**Exercise**
Using the listing below, copy exactly each line from the one that has "Soccer (55, 765)" through the one that has "Hueman theme"; omit the pictures.

**Record set**
[Start of section]
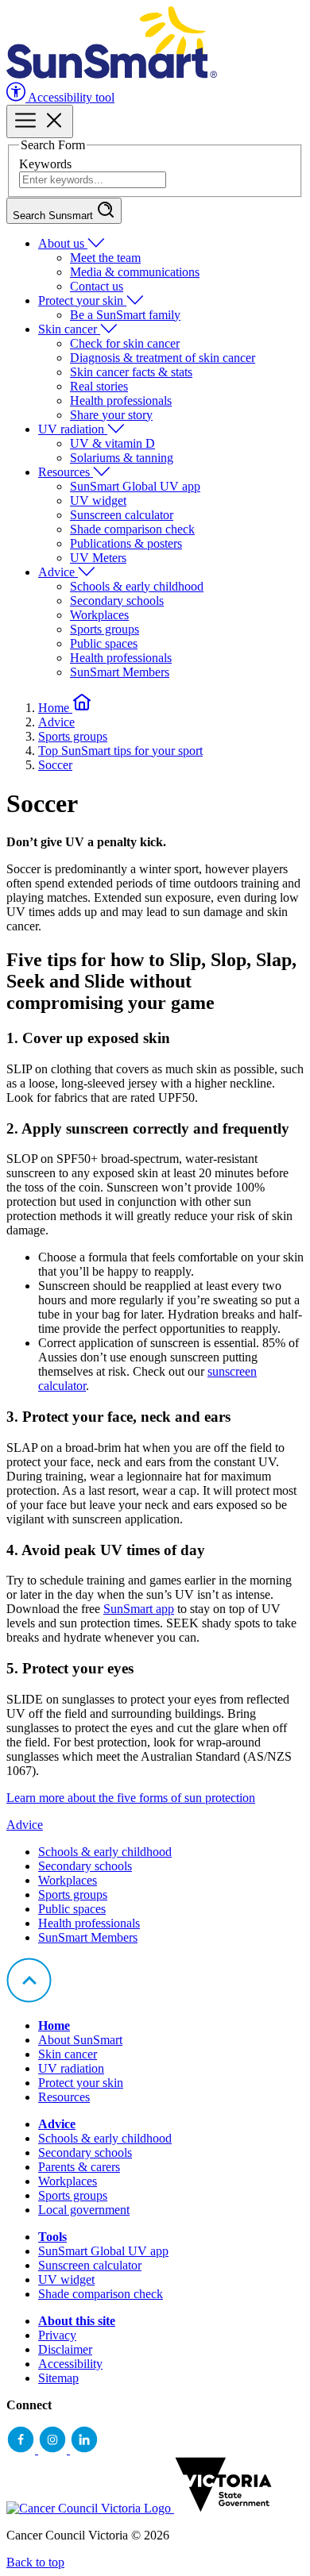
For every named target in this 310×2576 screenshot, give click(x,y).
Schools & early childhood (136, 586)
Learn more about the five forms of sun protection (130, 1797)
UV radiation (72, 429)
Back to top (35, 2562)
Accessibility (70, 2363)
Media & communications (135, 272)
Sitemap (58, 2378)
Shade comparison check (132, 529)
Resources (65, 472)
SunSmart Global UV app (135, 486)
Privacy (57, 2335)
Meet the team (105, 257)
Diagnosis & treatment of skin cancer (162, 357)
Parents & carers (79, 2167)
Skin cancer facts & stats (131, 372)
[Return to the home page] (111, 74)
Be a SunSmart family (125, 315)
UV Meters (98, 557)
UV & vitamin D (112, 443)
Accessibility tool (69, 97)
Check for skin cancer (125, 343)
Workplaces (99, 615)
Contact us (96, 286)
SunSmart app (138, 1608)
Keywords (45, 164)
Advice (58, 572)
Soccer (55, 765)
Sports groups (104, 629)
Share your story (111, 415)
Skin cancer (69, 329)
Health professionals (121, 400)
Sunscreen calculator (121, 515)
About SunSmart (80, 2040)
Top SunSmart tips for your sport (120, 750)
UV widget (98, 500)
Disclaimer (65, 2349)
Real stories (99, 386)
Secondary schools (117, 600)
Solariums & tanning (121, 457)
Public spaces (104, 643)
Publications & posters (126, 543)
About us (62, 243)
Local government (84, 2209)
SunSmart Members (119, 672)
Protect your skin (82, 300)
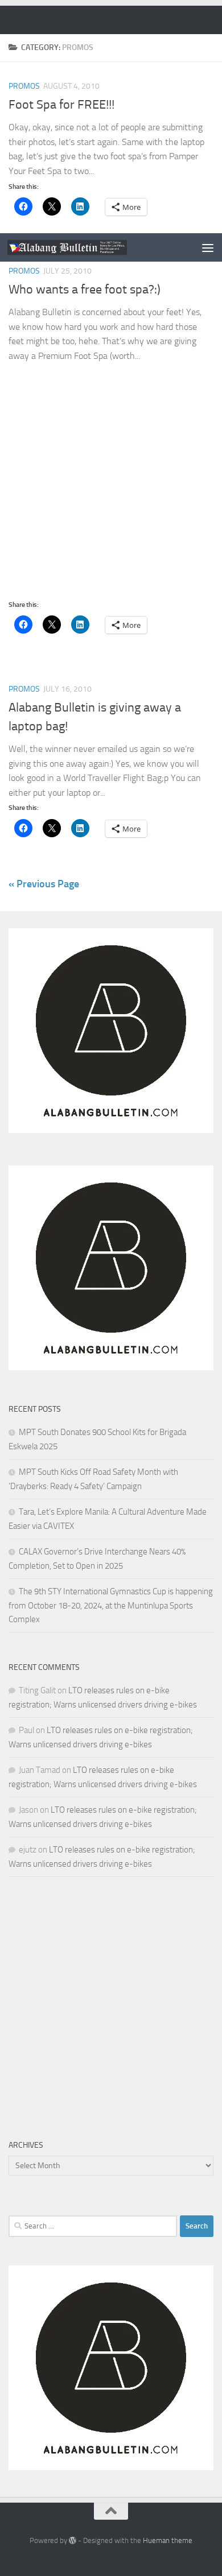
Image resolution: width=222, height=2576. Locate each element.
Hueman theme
[End of section]
[Start of section]
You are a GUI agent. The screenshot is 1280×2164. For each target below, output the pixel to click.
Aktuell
[End of section]
**Exercise solution**
Soccer (55, 765)
Sports groups (104, 629)
Share your story (111, 415)
Skin cancer (69, 329)
Health professionals (121, 400)
Sunscreen calculator (121, 515)
About SunSmart (80, 2040)
Top SunSmart tips for your sport (120, 750)
UV widget (98, 500)
Disclaimer (65, 2349)
Real stories (99, 386)
Secondary schools (117, 600)
Solariums & tanning (121, 457)
Public spaces (104, 643)
Publications & posters (126, 543)
About us (62, 243)
Local government (84, 2209)
SunSmart Members (119, 672)
Protect your skin (82, 300)
Image resolution: width=222, height=2576. Locate each element.
Hueman theme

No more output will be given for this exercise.